Features that are above water at high tide generate an entitlement to at least a 12 nautical mile territorial sea, whereas features that are submerged at high tide do not. The Tribunal noted that the reefs have been heavily modified by land reclamation and construction, recalled that the Convention classifies features on their natural condition, and relied on historical materials in evaluating the features. Article 121 establishes a regime of islands as follows: Article 121 Regime of Islands 1. An island is a naturally formed area of land, surrounded by water, which is above water at high tide. 2. Except as provided for in paragraph 3, the territorial sea, the contiguous zone, the exclusive economic zone and the continental shelf of an island are determined in accordance with the provisions of this Convention applicable to other land territory. 3. Rocks which cannot sustain human habitation or economic life of their own shall have no exclusive economic zone or continental shelf. The tribunal found that although there were evidence of transient habitation on the features, there was no showing of permanent habitation that the features could support a stable community therefore they are considered rocks. Thus, Having found that none of the features claimed by China was
capable of generating an exclusive economic zone, the Tribunal found that it could—without delimiting a boundary—declare that certain sea areas are within the exclusive economic zone of the Philippines, because those areas are not overlapped by any possible entitlement of China.

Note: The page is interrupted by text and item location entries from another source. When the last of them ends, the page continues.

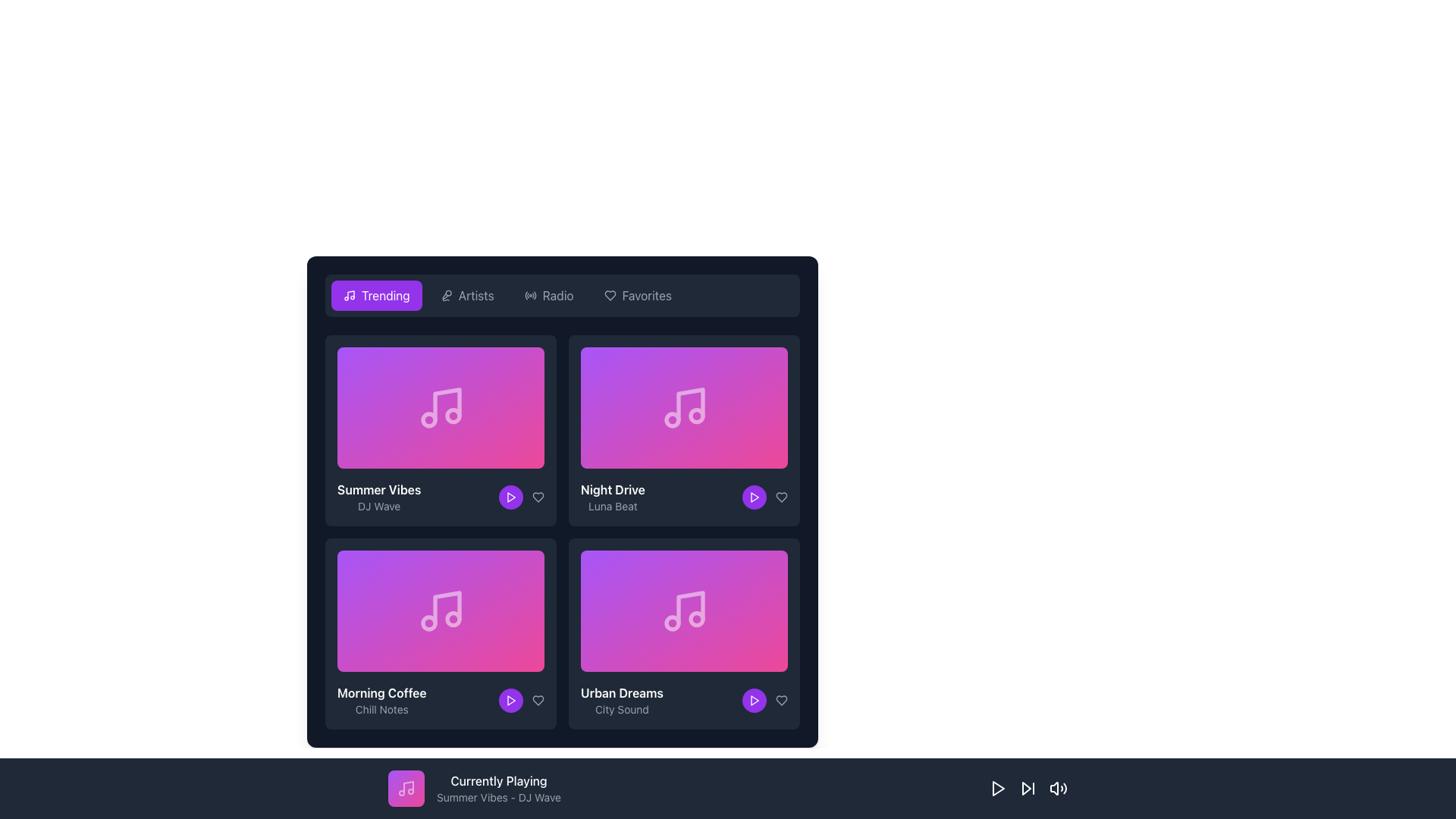 This screenshot has height=819, width=1456. Describe the element at coordinates (381, 710) in the screenshot. I see `the text label providing context or information about the 'Morning Coffee' music item, located beneath the 'Morning Coffee' label in the bottom-left quadrant of the main grid interface` at that location.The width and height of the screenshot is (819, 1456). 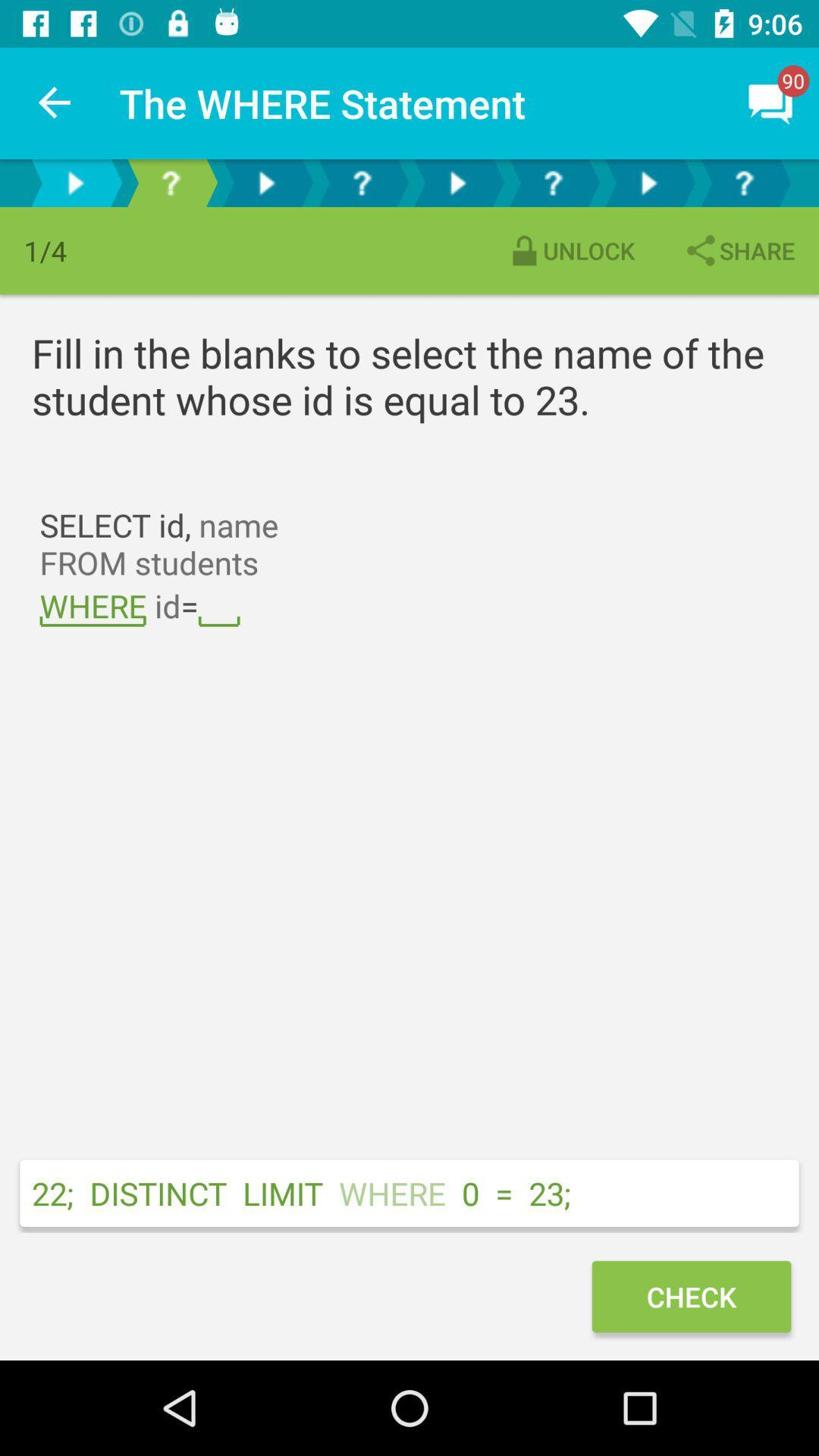 I want to click on the item to the right of unlock item, so click(x=738, y=250).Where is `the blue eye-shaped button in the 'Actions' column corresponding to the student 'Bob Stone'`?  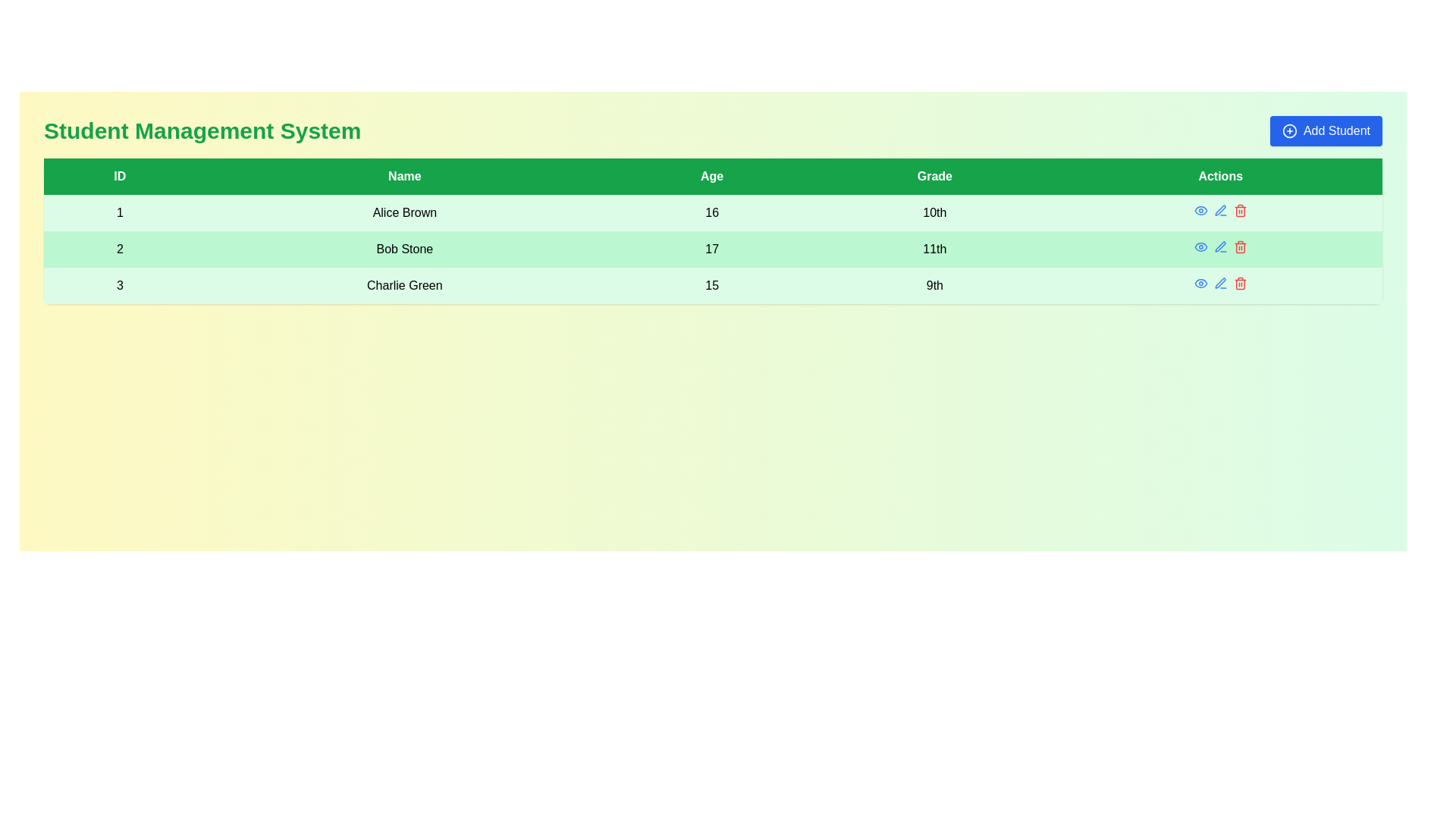
the blue eye-shaped button in the 'Actions' column corresponding to the student 'Bob Stone' is located at coordinates (1200, 210).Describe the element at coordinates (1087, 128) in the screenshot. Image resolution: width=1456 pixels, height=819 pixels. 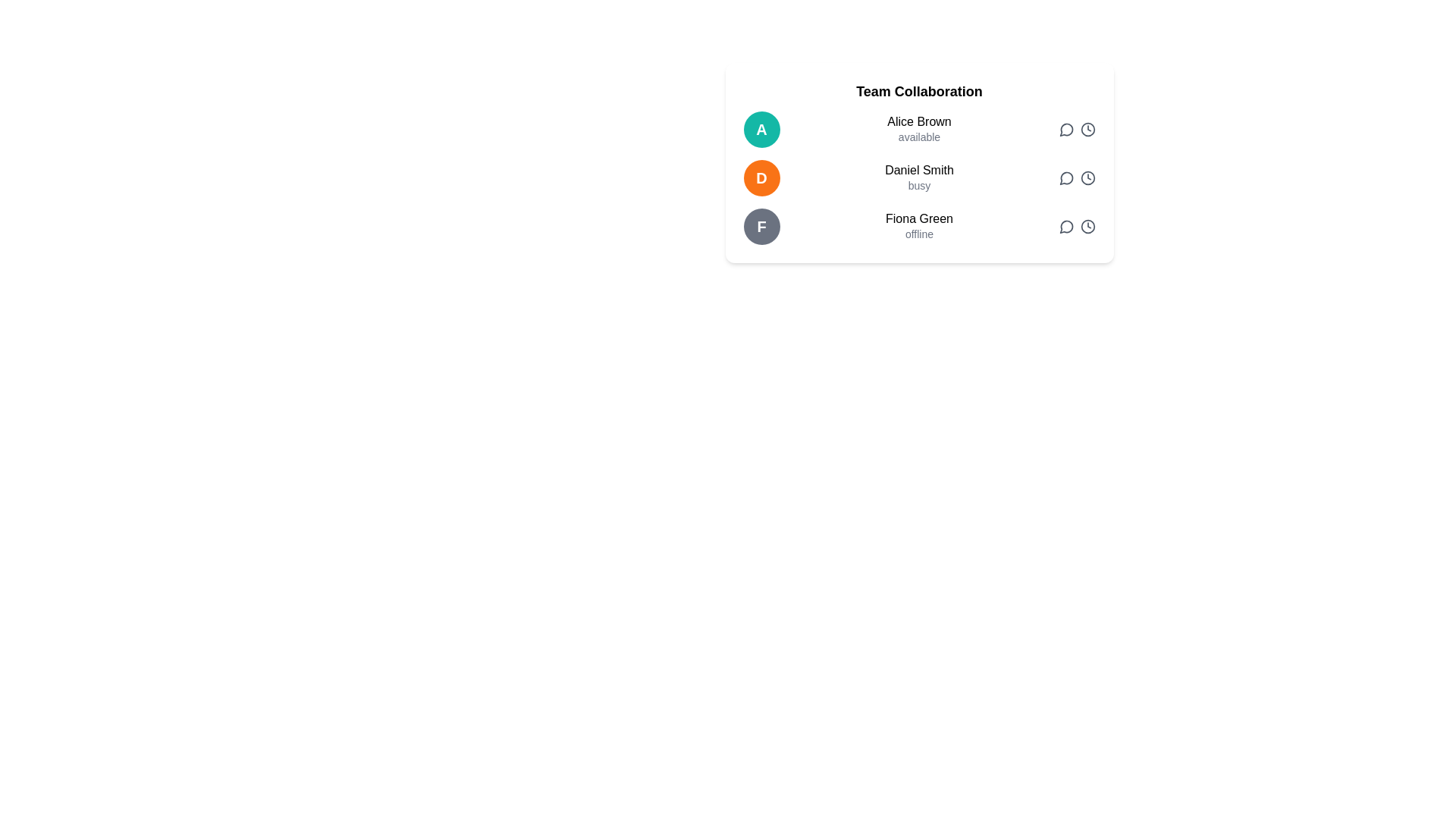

4. the Tribunal finds that China has, by virtue of the conduct of Chinese law enforcement vessels in the vicinity of Scarborough Shoal, created serious risk of collision and danger to Philippine vessels and personnel. The Tribunal finds China to have violated Rules 2, 6, 7, 8, 15, and 16 of the COLREGS and, as a consequence, to be in breach of Article 94 of the Convention. 5. yes, it has. (a) China has aggravated the Parties’ dispute concerning their respective rights and entitlements in the area of Mischief Reef by building a large artificial island on a low-tide elevation located in the exclusive economic zone of the Philippines. (b) China has aggravated the Parties’ dispute concerning the protection and preservation of the marine environment at Mischief Reef by inflicting permanent, irreparable harm to the coral reef habitat of that feature. (c) China has extended the Parties’ dispute concerning the protection and preservation of the marine environment by commencing large-scale island-building and construction works at Cuarteron Reef, Fiery Cross Reef, Gaven Reef (North), Johnson Reef, Hughes Reef, and Subi Reef. (d) China has aggravated the Parties’ dispute concerning the status of maritime features in the Spratly Islands and their capacity to generate entitlements to maritime zones by permanently destroying evidence of the natural condition of Mischief Reef, Cuarteron
Reef, Fiery Cross Reef, Gaven Reef (North), Johnson Reef, Hughes Reef, and Subi Reef.
6.The Tribunal considers it beyond dispute that both Parties are obliged to comply with the Convention, including its provisions regarding the resolution of disputes, and to respect the rights and freedoms of other States under the Convention. Neither Party contests this, and the Tribunal is therefore not persuaded that it is necessary or appropriate for it to make any further declaration.